-- Provided records follows --

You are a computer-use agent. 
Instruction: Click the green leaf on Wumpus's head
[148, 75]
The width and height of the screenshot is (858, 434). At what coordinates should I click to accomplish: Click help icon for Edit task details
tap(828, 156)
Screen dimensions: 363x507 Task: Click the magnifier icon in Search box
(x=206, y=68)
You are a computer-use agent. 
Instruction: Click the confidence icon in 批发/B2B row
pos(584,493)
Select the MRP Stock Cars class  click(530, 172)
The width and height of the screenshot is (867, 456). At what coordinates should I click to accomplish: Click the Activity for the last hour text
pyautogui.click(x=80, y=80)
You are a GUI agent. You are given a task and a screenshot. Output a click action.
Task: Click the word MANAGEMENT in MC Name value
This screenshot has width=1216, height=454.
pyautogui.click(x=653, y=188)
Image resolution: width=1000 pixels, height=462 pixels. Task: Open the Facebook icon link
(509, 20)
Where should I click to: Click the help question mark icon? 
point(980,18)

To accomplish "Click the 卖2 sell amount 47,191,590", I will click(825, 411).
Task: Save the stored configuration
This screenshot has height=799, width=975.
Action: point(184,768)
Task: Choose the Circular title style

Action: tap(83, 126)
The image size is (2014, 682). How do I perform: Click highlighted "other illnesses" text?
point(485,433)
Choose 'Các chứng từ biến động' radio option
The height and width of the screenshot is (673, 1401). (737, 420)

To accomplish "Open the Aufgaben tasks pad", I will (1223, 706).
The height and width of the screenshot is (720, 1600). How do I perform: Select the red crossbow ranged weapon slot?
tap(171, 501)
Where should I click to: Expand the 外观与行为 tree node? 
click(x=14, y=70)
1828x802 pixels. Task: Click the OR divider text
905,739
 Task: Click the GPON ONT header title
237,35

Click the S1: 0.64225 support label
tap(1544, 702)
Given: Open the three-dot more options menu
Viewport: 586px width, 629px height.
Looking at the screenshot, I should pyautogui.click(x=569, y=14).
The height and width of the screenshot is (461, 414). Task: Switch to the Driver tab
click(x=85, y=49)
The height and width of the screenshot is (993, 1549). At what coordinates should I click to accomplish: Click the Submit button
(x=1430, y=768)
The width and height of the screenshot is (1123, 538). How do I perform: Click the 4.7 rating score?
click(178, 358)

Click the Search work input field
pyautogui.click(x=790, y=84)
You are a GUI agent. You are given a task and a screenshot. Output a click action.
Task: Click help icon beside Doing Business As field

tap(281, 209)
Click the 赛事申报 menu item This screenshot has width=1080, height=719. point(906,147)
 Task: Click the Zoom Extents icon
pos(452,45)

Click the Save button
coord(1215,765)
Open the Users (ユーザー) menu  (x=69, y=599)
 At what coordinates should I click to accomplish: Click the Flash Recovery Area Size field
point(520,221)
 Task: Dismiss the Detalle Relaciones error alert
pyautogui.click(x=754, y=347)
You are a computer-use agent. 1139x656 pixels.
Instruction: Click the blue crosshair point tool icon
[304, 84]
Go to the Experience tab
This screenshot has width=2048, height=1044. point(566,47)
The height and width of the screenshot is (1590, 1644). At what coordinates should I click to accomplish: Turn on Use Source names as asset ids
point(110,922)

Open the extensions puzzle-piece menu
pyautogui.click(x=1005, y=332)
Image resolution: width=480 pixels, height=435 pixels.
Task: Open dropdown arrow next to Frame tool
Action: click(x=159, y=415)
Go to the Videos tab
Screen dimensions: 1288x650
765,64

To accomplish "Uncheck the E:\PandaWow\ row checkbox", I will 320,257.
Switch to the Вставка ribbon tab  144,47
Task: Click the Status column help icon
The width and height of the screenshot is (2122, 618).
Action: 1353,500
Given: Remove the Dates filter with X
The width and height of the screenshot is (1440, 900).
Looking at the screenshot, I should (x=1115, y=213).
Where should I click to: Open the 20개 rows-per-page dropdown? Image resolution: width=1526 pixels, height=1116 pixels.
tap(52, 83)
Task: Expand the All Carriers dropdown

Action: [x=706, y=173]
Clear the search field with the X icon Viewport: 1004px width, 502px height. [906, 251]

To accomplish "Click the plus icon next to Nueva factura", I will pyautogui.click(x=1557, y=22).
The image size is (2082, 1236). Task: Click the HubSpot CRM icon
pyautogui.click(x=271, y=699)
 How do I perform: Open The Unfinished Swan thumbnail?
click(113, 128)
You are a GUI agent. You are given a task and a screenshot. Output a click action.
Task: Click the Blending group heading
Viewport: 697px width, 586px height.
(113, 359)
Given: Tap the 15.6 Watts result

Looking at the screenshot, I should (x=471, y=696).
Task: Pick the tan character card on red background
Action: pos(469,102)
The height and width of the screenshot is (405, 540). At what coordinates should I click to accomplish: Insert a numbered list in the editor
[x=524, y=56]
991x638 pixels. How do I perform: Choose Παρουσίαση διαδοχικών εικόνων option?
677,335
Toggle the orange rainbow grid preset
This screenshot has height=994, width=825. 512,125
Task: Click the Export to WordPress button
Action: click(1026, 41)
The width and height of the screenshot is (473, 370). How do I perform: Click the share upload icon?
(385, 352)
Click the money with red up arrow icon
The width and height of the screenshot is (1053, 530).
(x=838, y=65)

-- Provided records concluded --

Find "Open the extensions puzzle-piece menu" in the data above, then repeat that line and all lines after it exactly, ending with the final line.

Open the extensions puzzle-piece menu
pyautogui.click(x=1005, y=332)
Image resolution: width=480 pixels, height=435 pixels.
Task: Open dropdown arrow next to Frame tool
Action: click(x=159, y=415)
Go to the Videos tab
Screen dimensions: 1288x650
765,64

To accomplish "Uncheck the E:\PandaWow\ row checkbox", I will 320,257.
Switch to the Вставка ribbon tab  144,47
Task: Click the Status column help icon
The width and height of the screenshot is (2122, 618).
Action: 1353,500
Given: Remove the Dates filter with X
The width and height of the screenshot is (1440, 900).
Looking at the screenshot, I should (x=1115, y=213).
Where should I click to: Open the 20개 rows-per-page dropdown? Image resolution: width=1526 pixels, height=1116 pixels.
tap(52, 83)
Task: Expand the All Carriers dropdown

Action: [x=706, y=173]
Clear the search field with the X icon Viewport: 1004px width, 502px height. [906, 251]

To accomplish "Click the plus icon next to Nueva factura", I will pyautogui.click(x=1557, y=22).
The image size is (2082, 1236). Task: Click the HubSpot CRM icon
pyautogui.click(x=271, y=699)
 How do I perform: Open The Unfinished Swan thumbnail?
click(113, 128)
You are a GUI agent. You are given a task and a screenshot. Output a click action.
Task: Click the Blending group heading
Viewport: 697px width, 586px height.
(113, 359)
Given: Tap the 15.6 Watts result

Looking at the screenshot, I should (x=471, y=696).
Task: Pick the tan character card on red background
Action: pos(469,102)
The height and width of the screenshot is (405, 540). At what coordinates should I click to accomplish: Insert a numbered list in the editor
[x=524, y=56]
991x638 pixels. How do I perform: Choose Παρουσίαση διαδοχικών εικόνων option?
677,335
Toggle the orange rainbow grid preset
This screenshot has height=994, width=825. 512,125
Task: Click the Export to WordPress button
Action: click(1026, 41)
The width and height of the screenshot is (473, 370). How do I perform: Click the share upload icon?
(385, 352)
Click the money with red up arrow icon
The width and height of the screenshot is (1053, 530).
(x=838, y=65)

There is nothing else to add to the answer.